Leaders Lead And They Do So With Inadequate Data

By

Leonard Zwelling

         MD Anderson keeps taking it up another notch. No international business travel. No domestic business travel. Personal travel is to be registered and ought to be limited to the absolutely essential and a car is better than a plane. Meetings will consist of no more than 15 people and visitors to the facility will be held to a minimum. Is this an over-reaction? Who knows? But it is judicious, cautious, as safe as possible, and based on inadequate data. That’s what leaders have to do. They make choices based on inadequate data. If the data were adequate, anyone could make the call. So far, my hat is off to President Pisters. He is putting the faculty, staff and patients of MD Anderson first and the bottom line last. Good for him. Good for MD Anderson which has clearly taken a lead in the country on these matters and that’s what I want to talk about. Why did it have to?

         In general, businesses, schools, universities and sponsors of large public gatherings have had to determine their own courses of action as the federal government continues to bobble the ball on testing, the one place it needs to lead. If a rapid, on-the-spot test for corona virus was widely available, cases could be confirmed, carriers could be identified, appropriate isolation and quarantine could occur, and the disease would be contained to the extent possible. Perhaps most importantly, the federal government could lead local decision-making. So far, the CDC has not done this. It is too late for containment now. The best we can do is mitigate the effects of covid-19.

https://www.wsj.com/articles/what-we-can-learn-from-the-20th-centurys-deadliest-pandemic-11583510468?mod=searchresults&page=1&pos=5

         In the first superb article sent to me by a blog reader (and in the one below from The Wall Street Journal on March 7), there is a description of how leadership during the Spanish Flu epidemic of 1918 saved countless lives in St. Louis while thoughtless local guidance cost many lives in Philadelphia. Sometimes a leader just has to make the call without all the information he or she would like. Think of Barack Obama going after Osama Bin Laden. It was a risk. He took it. Jimmy Carter did the same trying to rescue the Iranian hostages. It went less well.
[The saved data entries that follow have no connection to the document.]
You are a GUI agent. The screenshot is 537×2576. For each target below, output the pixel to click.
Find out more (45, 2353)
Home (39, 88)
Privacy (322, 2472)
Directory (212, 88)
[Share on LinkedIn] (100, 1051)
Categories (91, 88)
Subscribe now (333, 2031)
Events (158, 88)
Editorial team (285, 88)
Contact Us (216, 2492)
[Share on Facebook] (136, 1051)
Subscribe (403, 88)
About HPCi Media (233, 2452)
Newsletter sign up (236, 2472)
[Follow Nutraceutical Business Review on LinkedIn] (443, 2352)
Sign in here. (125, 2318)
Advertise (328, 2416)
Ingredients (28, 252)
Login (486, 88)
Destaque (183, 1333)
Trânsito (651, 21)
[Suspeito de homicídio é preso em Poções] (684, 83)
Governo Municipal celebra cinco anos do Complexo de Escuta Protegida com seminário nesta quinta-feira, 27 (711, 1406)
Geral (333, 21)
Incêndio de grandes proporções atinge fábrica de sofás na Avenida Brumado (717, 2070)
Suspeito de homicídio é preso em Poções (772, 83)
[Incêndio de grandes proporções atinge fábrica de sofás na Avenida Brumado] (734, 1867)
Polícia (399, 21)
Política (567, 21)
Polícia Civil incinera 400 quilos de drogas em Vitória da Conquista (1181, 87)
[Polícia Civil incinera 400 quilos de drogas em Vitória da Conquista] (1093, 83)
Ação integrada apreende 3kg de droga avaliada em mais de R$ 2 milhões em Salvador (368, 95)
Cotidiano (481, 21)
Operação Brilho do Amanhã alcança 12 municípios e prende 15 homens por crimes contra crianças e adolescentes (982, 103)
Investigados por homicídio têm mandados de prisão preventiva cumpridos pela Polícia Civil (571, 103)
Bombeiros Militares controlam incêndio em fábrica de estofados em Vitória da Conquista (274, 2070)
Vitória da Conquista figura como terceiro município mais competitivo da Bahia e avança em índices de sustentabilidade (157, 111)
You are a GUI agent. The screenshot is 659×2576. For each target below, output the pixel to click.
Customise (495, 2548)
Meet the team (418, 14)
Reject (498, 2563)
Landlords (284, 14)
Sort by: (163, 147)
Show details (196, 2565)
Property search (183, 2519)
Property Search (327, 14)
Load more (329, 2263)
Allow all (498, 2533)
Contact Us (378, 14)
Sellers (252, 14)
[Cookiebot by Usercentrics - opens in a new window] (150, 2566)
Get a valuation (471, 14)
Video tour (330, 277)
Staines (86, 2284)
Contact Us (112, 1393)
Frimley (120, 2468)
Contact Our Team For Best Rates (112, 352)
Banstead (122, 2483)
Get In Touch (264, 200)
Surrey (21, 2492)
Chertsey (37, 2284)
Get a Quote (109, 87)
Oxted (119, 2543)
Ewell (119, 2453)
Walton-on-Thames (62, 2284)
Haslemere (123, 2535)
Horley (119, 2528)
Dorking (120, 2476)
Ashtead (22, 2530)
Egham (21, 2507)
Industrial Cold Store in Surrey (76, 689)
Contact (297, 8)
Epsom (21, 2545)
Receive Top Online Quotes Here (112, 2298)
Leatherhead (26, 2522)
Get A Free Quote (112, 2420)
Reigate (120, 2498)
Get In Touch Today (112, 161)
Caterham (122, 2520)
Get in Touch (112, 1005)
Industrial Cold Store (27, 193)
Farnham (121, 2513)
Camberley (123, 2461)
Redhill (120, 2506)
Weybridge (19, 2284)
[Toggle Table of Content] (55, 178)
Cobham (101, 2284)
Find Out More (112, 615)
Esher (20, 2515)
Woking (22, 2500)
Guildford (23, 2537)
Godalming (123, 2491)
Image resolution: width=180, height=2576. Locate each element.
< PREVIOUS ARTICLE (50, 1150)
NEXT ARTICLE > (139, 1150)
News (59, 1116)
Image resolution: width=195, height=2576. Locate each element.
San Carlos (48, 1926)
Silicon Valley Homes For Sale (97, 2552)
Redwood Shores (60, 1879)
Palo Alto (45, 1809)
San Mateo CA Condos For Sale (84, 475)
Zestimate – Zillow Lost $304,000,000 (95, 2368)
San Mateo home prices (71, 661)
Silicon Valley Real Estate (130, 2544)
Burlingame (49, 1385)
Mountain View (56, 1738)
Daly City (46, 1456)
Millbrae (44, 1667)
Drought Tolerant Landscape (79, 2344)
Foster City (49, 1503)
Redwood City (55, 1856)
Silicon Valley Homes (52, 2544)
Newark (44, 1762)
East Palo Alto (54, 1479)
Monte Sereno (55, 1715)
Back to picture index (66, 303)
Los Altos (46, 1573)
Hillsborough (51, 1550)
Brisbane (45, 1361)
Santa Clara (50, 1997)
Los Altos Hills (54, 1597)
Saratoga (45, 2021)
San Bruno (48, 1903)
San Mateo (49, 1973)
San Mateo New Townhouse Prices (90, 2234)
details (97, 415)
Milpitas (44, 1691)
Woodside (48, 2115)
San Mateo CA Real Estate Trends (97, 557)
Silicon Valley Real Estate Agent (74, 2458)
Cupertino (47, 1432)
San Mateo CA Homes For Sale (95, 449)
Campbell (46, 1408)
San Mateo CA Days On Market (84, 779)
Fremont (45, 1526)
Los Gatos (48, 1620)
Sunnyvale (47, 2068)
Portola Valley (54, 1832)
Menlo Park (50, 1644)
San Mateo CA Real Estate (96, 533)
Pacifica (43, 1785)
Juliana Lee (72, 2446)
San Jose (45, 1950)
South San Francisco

Leaders take chances, but this time, what to do has been clear to many local and state leaders, and, to their credit, they have acted.

         Once the CDC finally gets the testing kits out to doctors’ offices, the prevalence of the virus in the population and the incidence of covid-19 are likely to rise precipitously. Events will be cancelled. South By Southwest already has been. This is no time to “muscle” through it. The goal is to keep as many people well as possible, to limit the exposure of the well to the sick, to return as many of the sick to health as is humanly possible, and to calm the fraying nerves of a thus far poorly led population at the national level.

         This is what happens when a president like Trump cannot be trusted to fulfill his fiduciary role to the American people because he is too focused on his political standing and his presence on Twitter. He also has lied so much he is like the old man who cried wolf. It is also a problem when the administration in DC sends out politicians to weekend talk shows instead of scientists and the non-government scientists I have heard are as baffled as I am at the comportment of the president and his men. If South Korea can get this right, and it seems that it has, why can’t we?

         The difficult decisions being made all over the country by business, academic and educational leaders require our support. A little bit more support from Washington, DC and Atlanta wouldn’t hurt either. Maybe, it’s coming.

         We have probably not seen the worst of this yet. Testing will lead to more diagnoses and the identification of carriers. The health system could be overwhelmed, but there is hope that the last few weeks have allowed all of American health care to get ready.

         We may have to get used to having limited proximate exposure to one another. The economy may take a hit as more people stay home and the restaurant, travel and hospitality segments take a hit and it is a hit that cannot be recouped with government money to the populace. Business will fall not because of a lack of cash in the hands of customers, but a lack of demand and eventually supply. This could produce a recession from which it may take some time to rebound.

         But rebound it will. Even in 2008, the country came back. It will this time, too, but for the present time, local leaders will have to lead us through. Let’s hope the federal government can catch up.